What actually gets a page quoted in an AI Overview
Ranking gets your page into the room. Something much smaller decides whether it gets named — and most of the advice about it is aimed at the wrong unit.
Ask most people what it takes to get cited in an AI Overview and you'll get a list: rank well, add schema, publish long, structure your headings. Four answers, and the measured evidence supports roughly one of them.
The deeper problem is that all four are answers about a page. An AI Overview does not cite a page in any meaningful sense. It lifts a sentence or two, attaches a link to the domain that sentence came from, and moves on to the next subtopic. The link is a receipt. The thing that earned it is a passage.
That distinction sounds academic until you try to act on it, at which point it changes everything about what you'd bother doing.
Ranking buys the ticket. It stopped buying the seat.

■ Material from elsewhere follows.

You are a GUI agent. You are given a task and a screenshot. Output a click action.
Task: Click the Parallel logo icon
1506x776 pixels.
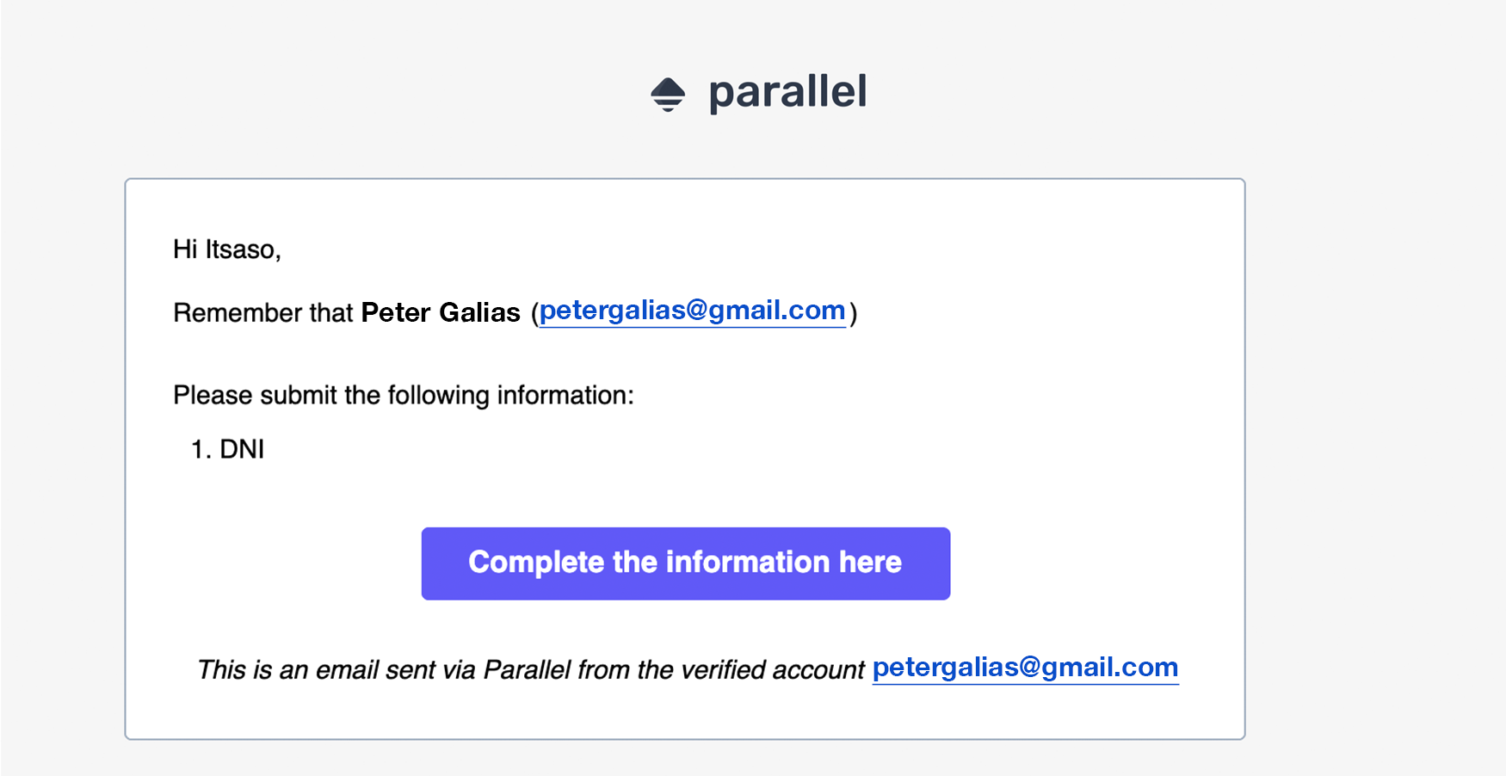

Rank still matters, and anyone telling you otherwise is selling something. In a study of 362,000 US keywords that produced an AI Overview, seoClarity found that a page ranking first organically had a 43% chance of being cited in the Overview above it. Position two: 37%. Position three: 31%. By position twenty it was down to 7%. That is a clean, monotonic relationship, and it is the strongest single predictor anyone has published.
But the share of citations coming from the top of the SERP has been falling, and falling fast. Ahrefs measured 4 million AI Overview citations in early 2026 and found 37.9% came from URLs in the first ten results. Their own study eight months earlier put that figure at 76%.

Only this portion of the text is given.